[Prompt] Return every one of the entries below unchanged, with each line reproduced character for character.

[Listed records]
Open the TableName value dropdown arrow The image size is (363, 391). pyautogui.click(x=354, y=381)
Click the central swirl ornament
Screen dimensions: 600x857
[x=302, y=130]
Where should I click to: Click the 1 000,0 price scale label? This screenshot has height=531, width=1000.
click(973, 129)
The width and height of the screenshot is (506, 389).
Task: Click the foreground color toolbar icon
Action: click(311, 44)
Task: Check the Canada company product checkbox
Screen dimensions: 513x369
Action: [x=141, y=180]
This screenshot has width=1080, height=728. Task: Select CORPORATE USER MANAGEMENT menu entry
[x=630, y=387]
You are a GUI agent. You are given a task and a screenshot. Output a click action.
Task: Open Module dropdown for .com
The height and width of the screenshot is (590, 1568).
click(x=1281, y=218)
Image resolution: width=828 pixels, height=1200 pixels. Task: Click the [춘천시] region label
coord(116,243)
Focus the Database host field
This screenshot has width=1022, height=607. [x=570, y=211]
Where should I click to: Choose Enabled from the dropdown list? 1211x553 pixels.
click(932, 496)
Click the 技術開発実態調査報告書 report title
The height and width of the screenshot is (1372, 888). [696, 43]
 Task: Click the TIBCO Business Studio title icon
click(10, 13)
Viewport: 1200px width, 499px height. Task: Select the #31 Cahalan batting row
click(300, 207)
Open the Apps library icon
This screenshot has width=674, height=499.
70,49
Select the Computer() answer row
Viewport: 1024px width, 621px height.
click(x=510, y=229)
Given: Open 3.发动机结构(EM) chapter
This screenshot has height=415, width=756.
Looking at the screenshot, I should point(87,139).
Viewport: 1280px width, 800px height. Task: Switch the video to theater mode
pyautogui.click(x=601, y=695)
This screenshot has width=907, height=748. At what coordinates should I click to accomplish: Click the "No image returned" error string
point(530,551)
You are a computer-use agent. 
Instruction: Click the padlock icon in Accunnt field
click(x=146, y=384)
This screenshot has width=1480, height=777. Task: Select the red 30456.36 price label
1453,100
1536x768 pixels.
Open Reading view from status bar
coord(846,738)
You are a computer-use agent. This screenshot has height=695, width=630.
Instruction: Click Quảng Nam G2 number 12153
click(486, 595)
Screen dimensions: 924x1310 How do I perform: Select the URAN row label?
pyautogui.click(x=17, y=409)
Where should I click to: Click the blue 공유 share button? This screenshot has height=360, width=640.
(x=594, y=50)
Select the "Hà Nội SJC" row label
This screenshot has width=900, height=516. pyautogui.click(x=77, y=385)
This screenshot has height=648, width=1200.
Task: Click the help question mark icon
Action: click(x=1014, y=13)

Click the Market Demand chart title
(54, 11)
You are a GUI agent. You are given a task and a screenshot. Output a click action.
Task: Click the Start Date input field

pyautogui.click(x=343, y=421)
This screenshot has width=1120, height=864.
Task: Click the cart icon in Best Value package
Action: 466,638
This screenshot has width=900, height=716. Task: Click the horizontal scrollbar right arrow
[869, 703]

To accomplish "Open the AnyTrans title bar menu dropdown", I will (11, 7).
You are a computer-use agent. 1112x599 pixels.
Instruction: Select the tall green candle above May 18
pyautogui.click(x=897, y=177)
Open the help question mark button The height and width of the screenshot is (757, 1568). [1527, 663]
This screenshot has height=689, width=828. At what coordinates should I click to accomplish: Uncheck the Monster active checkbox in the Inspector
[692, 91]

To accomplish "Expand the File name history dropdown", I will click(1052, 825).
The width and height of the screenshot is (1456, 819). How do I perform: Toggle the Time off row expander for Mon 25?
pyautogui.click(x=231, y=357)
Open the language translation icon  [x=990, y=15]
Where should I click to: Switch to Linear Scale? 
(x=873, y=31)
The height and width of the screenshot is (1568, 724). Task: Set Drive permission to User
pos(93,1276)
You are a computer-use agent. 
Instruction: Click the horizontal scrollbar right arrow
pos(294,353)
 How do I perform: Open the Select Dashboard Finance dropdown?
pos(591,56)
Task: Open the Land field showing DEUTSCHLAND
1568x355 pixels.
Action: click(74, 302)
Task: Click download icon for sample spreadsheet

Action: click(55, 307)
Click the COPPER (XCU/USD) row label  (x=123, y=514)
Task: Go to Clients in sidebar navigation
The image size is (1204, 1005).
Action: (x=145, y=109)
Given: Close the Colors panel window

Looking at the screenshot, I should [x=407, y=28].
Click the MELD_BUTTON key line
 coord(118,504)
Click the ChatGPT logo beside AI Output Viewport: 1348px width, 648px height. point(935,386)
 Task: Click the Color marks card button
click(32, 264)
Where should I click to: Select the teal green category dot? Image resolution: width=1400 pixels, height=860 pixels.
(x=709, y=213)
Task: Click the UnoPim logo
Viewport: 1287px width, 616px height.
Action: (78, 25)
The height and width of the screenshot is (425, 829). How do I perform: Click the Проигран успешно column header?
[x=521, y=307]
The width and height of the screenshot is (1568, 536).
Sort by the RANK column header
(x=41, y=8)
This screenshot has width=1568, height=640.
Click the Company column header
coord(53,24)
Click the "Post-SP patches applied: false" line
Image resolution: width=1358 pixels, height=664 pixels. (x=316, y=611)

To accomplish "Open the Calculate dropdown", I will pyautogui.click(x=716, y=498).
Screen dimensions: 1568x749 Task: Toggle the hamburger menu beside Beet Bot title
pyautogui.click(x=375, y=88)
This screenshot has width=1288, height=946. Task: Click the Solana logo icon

[Reply]
Open the TableName value dropdown arrow The image size is (363, 391). pyautogui.click(x=354, y=381)
Click the central swirl ornament
Screen dimensions: 600x857
[x=302, y=130]
Where should I click to: Click the 1 000,0 price scale label? This screenshot has height=531, width=1000.
click(973, 129)
The width and height of the screenshot is (506, 389).
Task: Click the foreground color toolbar icon
Action: click(311, 44)
Task: Check the Canada company product checkbox
Screen dimensions: 513x369
Action: [x=141, y=180]
This screenshot has width=1080, height=728. Task: Select CORPORATE USER MANAGEMENT menu entry
[x=630, y=387]
You are a GUI agent. You are given a task and a screenshot. Output a click action.
Task: Open Module dropdown for .com
The height and width of the screenshot is (590, 1568).
click(x=1281, y=218)
Image resolution: width=828 pixels, height=1200 pixels. Task: Click the [춘천시] region label
coord(116,243)
Focus the Database host field
This screenshot has width=1022, height=607. [x=570, y=211]
Where should I click to: Choose Enabled from the dropdown list? 1211x553 pixels.
click(932, 496)
Click the 技術開発実態調査報告書 report title
The height and width of the screenshot is (1372, 888). [696, 43]
 Task: Click the TIBCO Business Studio title icon
click(10, 13)
Viewport: 1200px width, 499px height. Task: Select the #31 Cahalan batting row
click(300, 207)
Open the Apps library icon
This screenshot has width=674, height=499.
70,49
Select the Computer() answer row
Viewport: 1024px width, 621px height.
click(x=510, y=229)
Given: Open 3.发动机结构(EM) chapter
This screenshot has height=415, width=756.
Looking at the screenshot, I should point(87,139).
Viewport: 1280px width, 800px height. Task: Switch the video to theater mode
pyautogui.click(x=601, y=695)
This screenshot has width=907, height=748. At what coordinates should I click to accomplish: Click the "No image returned" error string
point(530,551)
You are a computer-use agent. 
Instruction: Click the padlock icon in Accunnt field
click(x=146, y=384)
This screenshot has width=1480, height=777. Task: Select the red 30456.36 price label
1453,100
1536x768 pixels.
Open Reading view from status bar
coord(846,738)
You are a computer-use agent. This screenshot has height=695, width=630.
Instruction: Click Quảng Nam G2 number 12153
click(486, 595)
Screen dimensions: 924x1310 How do I perform: Select the URAN row label?
pyautogui.click(x=17, y=409)
Where should I click to: Click the blue 공유 share button? This screenshot has height=360, width=640.
(x=594, y=50)
Select the "Hà Nội SJC" row label
This screenshot has width=900, height=516. pyautogui.click(x=77, y=385)
This screenshot has height=648, width=1200.
Task: Click the help question mark icon
Action: click(x=1014, y=13)

Click the Market Demand chart title
(54, 11)
You are a GUI agent. You are given a task and a screenshot. Output a click action.
Task: Click the Start Date input field

pyautogui.click(x=343, y=421)
This screenshot has width=1120, height=864.
Task: Click the cart icon in Best Value package
Action: 466,638
This screenshot has width=900, height=716. Task: Click the horizontal scrollbar right arrow
[869, 703]

To accomplish "Open the AnyTrans title bar menu dropdown", I will (11, 7).
You are a computer-use agent. 1112x599 pixels.
Instruction: Select the tall green candle above May 18
pyautogui.click(x=897, y=177)
Open the help question mark button The height and width of the screenshot is (757, 1568). [1527, 663]
This screenshot has height=689, width=828. At what coordinates should I click to accomplish: Uncheck the Monster active checkbox in the Inspector
[692, 91]

To accomplish "Expand the File name history dropdown", I will click(1052, 825).
The width and height of the screenshot is (1456, 819). How do I perform: Toggle the Time off row expander for Mon 25?
pyautogui.click(x=231, y=357)
Open the language translation icon  [x=990, y=15]
Where should I click to: Switch to Linear Scale? 
(x=873, y=31)
The height and width of the screenshot is (1568, 724). Task: Set Drive permission to User
pos(93,1276)
You are a computer-use agent. 
Instruction: Click the horizontal scrollbar right arrow
pos(294,353)
 How do I perform: Open the Select Dashboard Finance dropdown?
pos(591,56)
Task: Open the Land field showing DEUTSCHLAND
1568x355 pixels.
Action: click(74, 302)
Task: Click download icon for sample spreadsheet

Action: click(55, 307)
Click the COPPER (XCU/USD) row label  (x=123, y=514)
Task: Go to Clients in sidebar navigation
The image size is (1204, 1005).
Action: (x=145, y=109)
Given: Close the Colors panel window

Looking at the screenshot, I should [x=407, y=28].
Click the MELD_BUTTON key line
 coord(118,504)
Click the ChatGPT logo beside AI Output Viewport: 1348px width, 648px height. point(935,386)
 Task: Click the Color marks card button
click(32, 264)
Where should I click to: Select the teal green category dot? Image resolution: width=1400 pixels, height=860 pixels.
(x=709, y=213)
Task: Click the UnoPim logo
Viewport: 1287px width, 616px height.
Action: (78, 25)
The height and width of the screenshot is (425, 829). How do I perform: Click the Проигран успешно column header?
[x=521, y=307]
The width and height of the screenshot is (1568, 536).
Sort by the RANK column header
(x=41, y=8)
This screenshot has width=1568, height=640.
Click the Company column header
coord(53,24)
Click the "Post-SP patches applied: false" line
Image resolution: width=1358 pixels, height=664 pixels. (x=316, y=611)

To accomplish "Open the Calculate dropdown", I will pyautogui.click(x=716, y=498).
Screen dimensions: 1568x749 Task: Toggle the hamburger menu beside Beet Bot title
pyautogui.click(x=375, y=88)
This screenshot has width=1288, height=946. Task: Click the Solana logo icon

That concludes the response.